I am trying to improve the performance of our app when logging in by filtering the number of documents replicated to our client device using sync gateway channels (sync gateway enterprise v1.1.0, ios couchbase lite client v1.0.4). I found that a user can only filter the documents based on channels they have access to. So I can’t use some channels for access and others for filtering, it’s all or nothing. E.g. if I use one channel with the user id to specify the user can access this document, and assign another channel to the document based on when it was last updated so that I can filter documents by time, I found that without specifying channels to filter by the user pulls the document but when I specify the time filter the user doesn’t get the document. When I add the time filter to the list of channels the user can access then they pull the document with the filter. Is this a bug or the intended functionality?

AFAIK, the only way to filter pull replication with Sync Gateway is by specifying the channel names to pull.

Filter functions in pull replications work for CouchDB/PouchDB/Cloudant/P2P where the target has the function registered and the source specifies the filter function by it’s name when setting up the replication. But this method of filtering doesn’t work with Sync Gateway. Does that answer your question?


I wanted to know if it was intentional that you can only filter by channels that a user has access to, or if this is a bug that will be fixed in a later release. I want to be able to filter by time, but control access by different channels. I can’t realistically use time based channels for filtering if the user has to have every single possible one in their list of accessible channels. For now I’ve used a temporary solution of only filtering by month, and adding each new monthly channel to the user’s list of accessible channels when a new document is synced. Over time this will become unmanageable though. I would much rather be able to use one single channel to indicate that a user can access a document, and then assign other channels to the document to use for filtering.

On a related note, is there a way to revoke access to a channel for a user inside the sync function? That would greatly help with my issue. I saw a note about how revoking access could be negative in the documentation here:
But then it didn’t specify any function call that could actually revoke the channel access.

Yes, it’s by design that you can only filter by channels that a user has access to. However, we’re considering an enhancement that might suit your use case - Have a look, and give it a +1 if it’s something you’d like to see sooner rather than later.
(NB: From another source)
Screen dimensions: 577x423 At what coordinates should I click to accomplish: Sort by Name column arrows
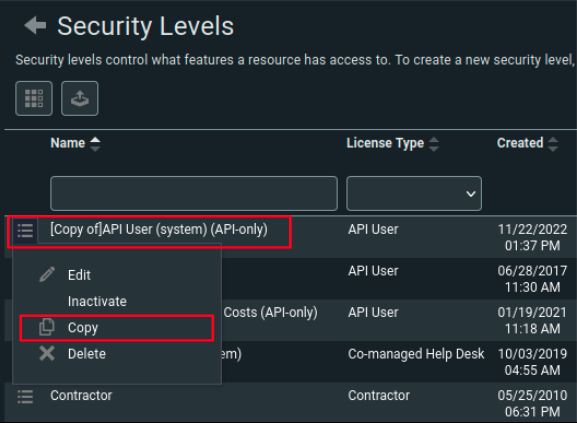tap(95, 144)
On revoking access: as you know, a document grants access via the sync function. If a new revision of that document doesn’t make the same access call, the user will no longer be granted access by that document. So if your sync function includes something like this:

if (some condition) {
  access(doc.user, doc.targetChannel)

then when a revision comes in that doesn’t satisfy “some condition”, that document will no longer grant the user access to the channel.

If there were multiple documents that made the same access grant, the user wouldn’t lose access until all of those documents were updated to bypass the access grant.

Thanks for the link, I +1’ed the enhancement. It would really help use cases that aren’t really supported by couchbase and sync gateway right now.

Thanks for the revoke info too, that sort of functionality doesn’t help me so I’ll find some other way to filter data. I want a way for a newer document to revoke access for a user to an older document, but it looks like that isn’t possible.